§ **GOAL OF THE EXERCISE**
Pictures are not part of the answer. Return the lines from the one containing "The height and" through the end of the data, both included, exactly as they appear.

[Stored data entries]
★ ★ ★ ★ ★
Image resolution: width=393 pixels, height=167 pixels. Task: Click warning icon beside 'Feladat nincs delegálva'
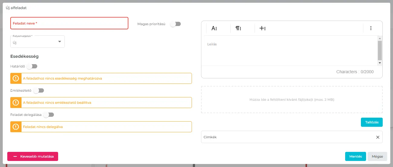16,127
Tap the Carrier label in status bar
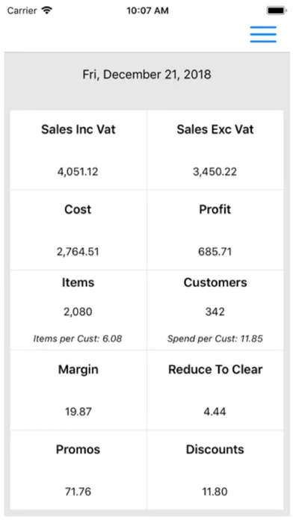Screen dimensions: 293x520 point(22,10)
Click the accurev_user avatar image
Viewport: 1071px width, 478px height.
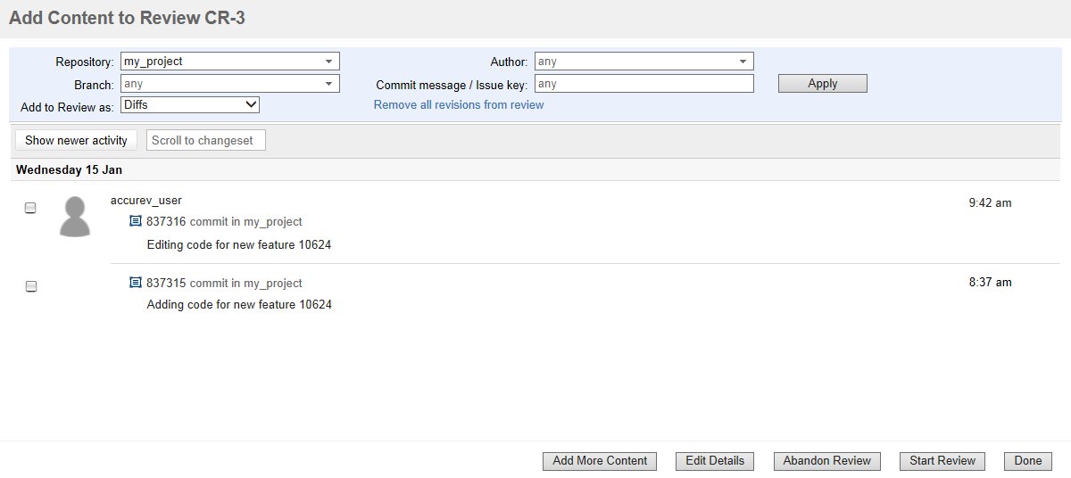coord(75,217)
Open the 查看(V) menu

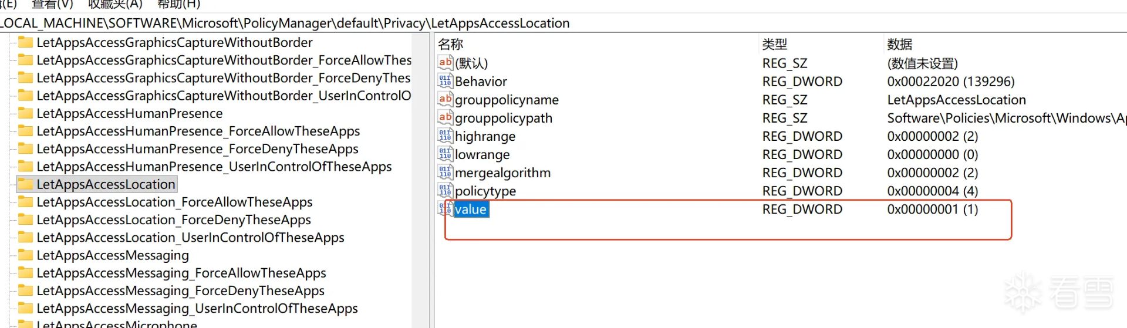52,5
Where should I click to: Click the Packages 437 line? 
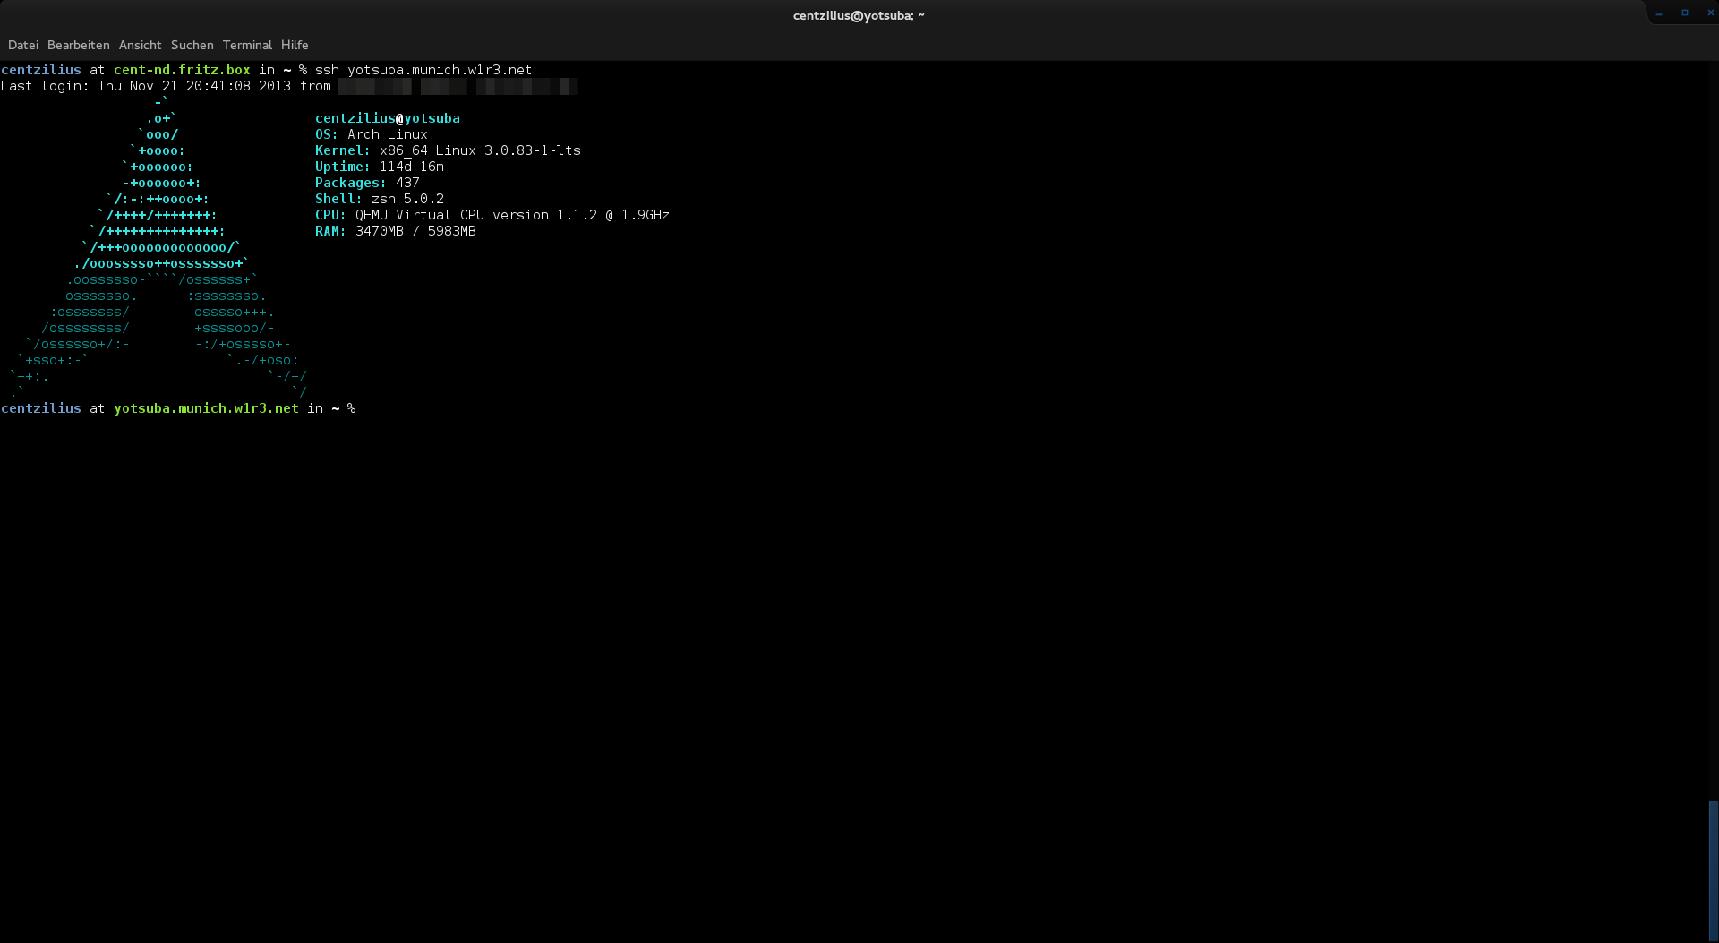point(367,183)
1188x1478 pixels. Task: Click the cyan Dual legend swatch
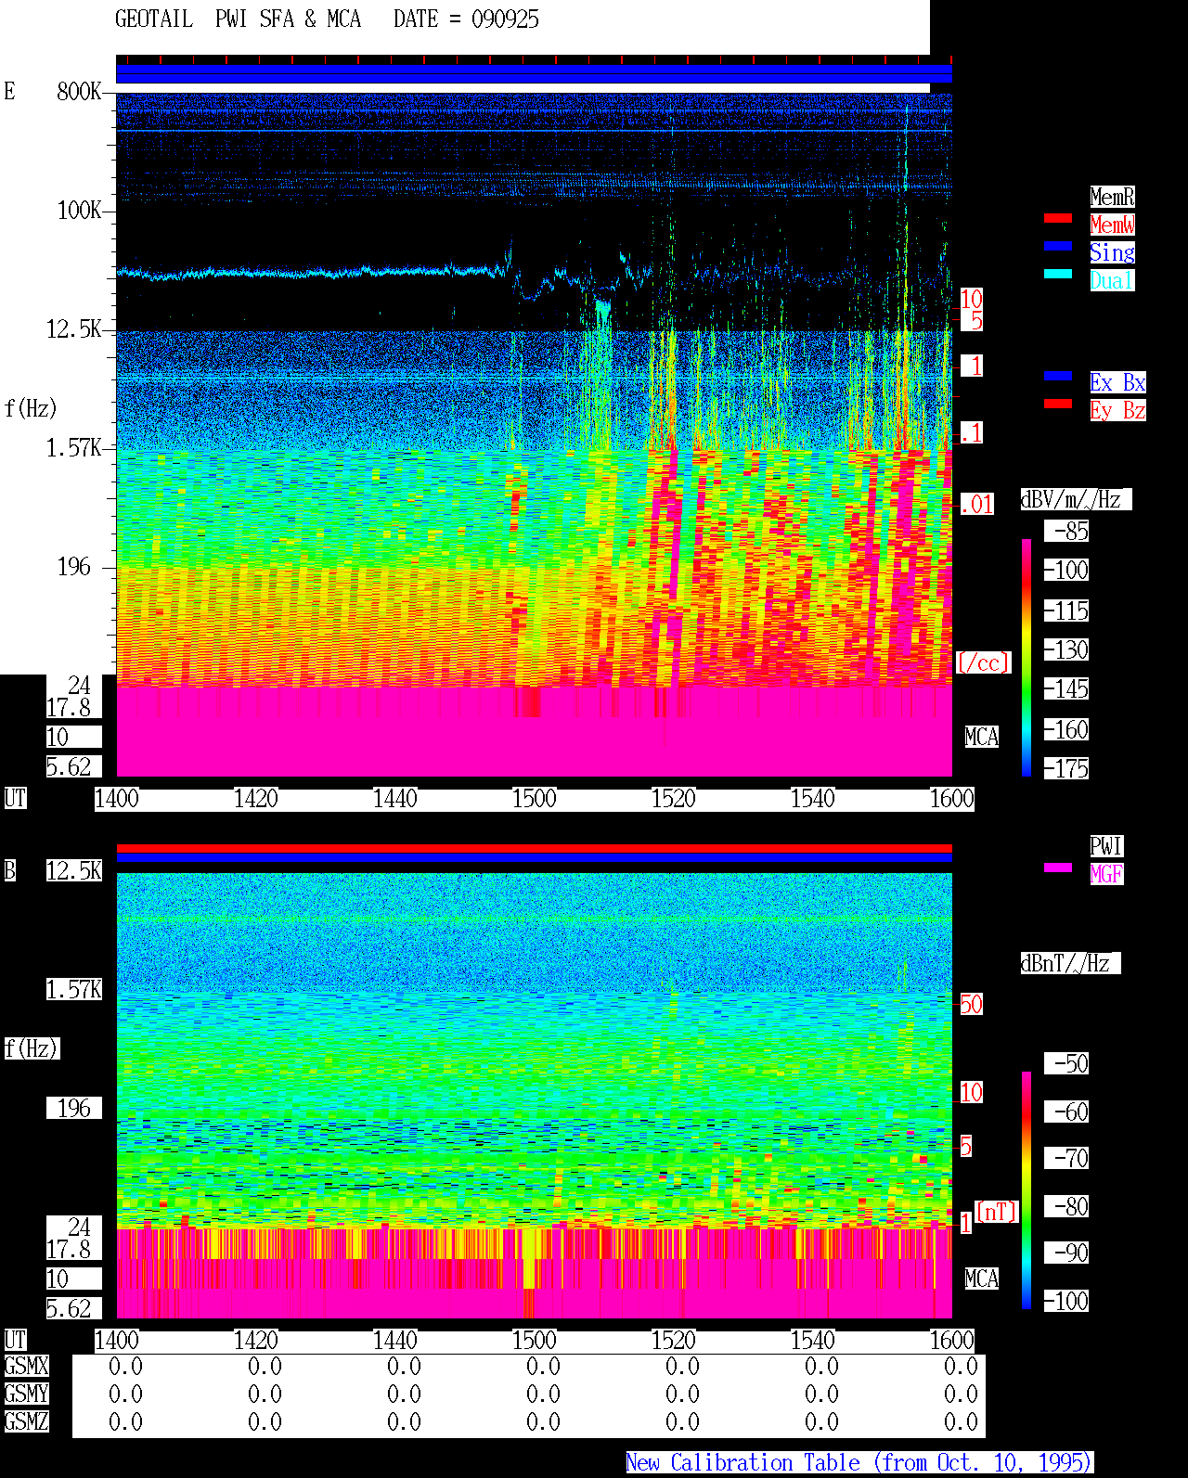click(1058, 274)
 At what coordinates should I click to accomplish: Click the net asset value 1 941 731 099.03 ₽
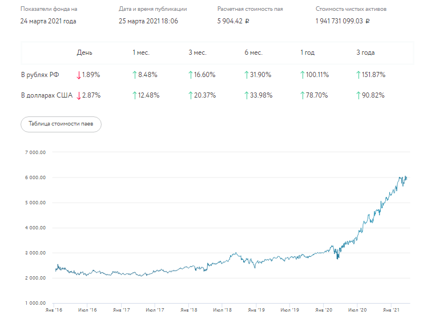point(343,21)
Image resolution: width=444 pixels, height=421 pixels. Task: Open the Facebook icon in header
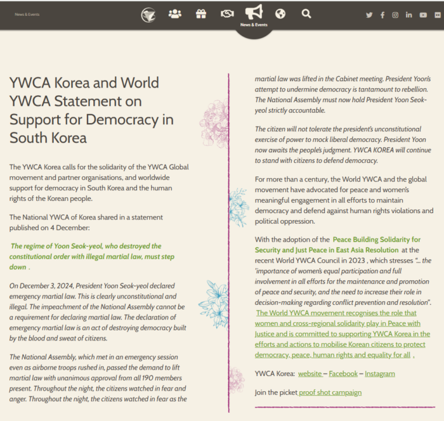coord(382,15)
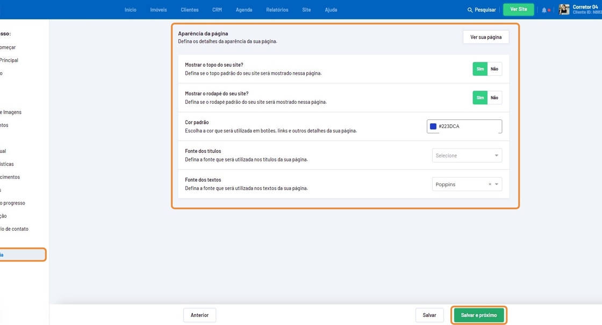
Task: Open the notifications bell
Action: [544, 10]
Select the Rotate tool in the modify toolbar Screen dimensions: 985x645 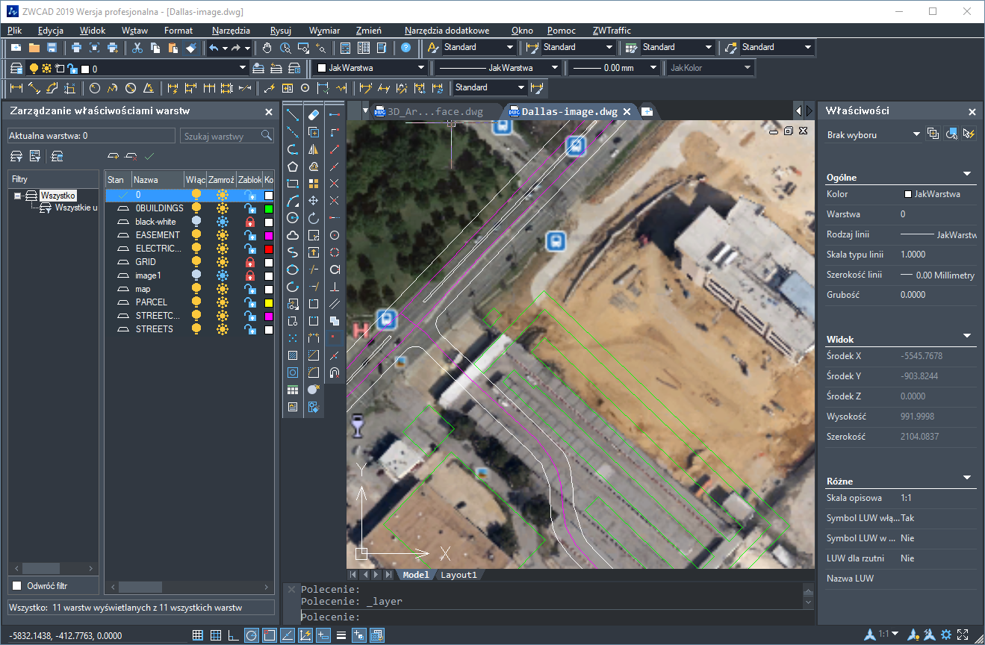[x=314, y=217]
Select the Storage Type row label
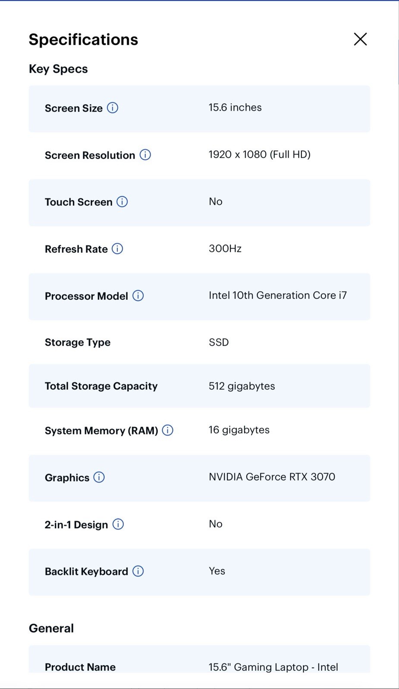 pos(78,342)
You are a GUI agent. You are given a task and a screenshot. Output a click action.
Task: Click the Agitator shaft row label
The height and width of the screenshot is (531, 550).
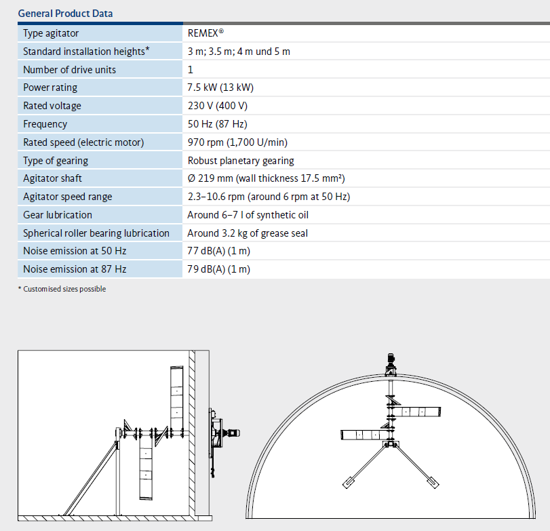click(52, 178)
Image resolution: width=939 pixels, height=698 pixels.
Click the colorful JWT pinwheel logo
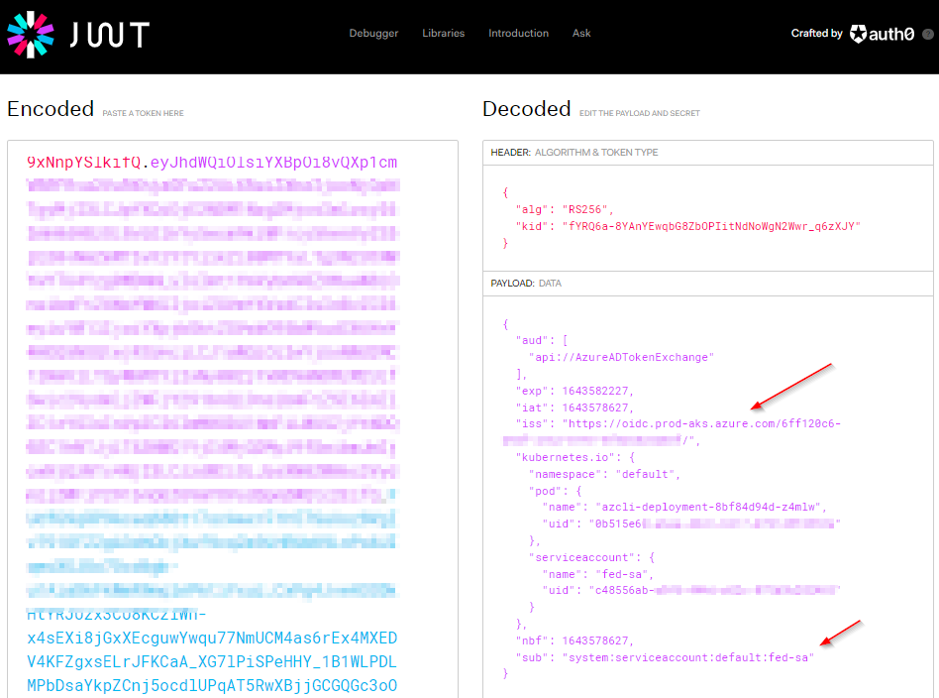point(31,35)
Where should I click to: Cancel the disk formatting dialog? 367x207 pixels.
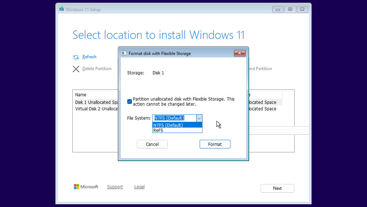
★ ★ ★ ★ ★
§ **RESPONSE TO THE TASK**
The height and width of the screenshot is (531, 550).
click(52, 178)
Image resolution: width=939 pixels, height=698 pixels.
Click the colorful JWT pinwheel logo
point(31,35)
Where should I click to: Cancel the disk formatting dialog? 367x207 pixels.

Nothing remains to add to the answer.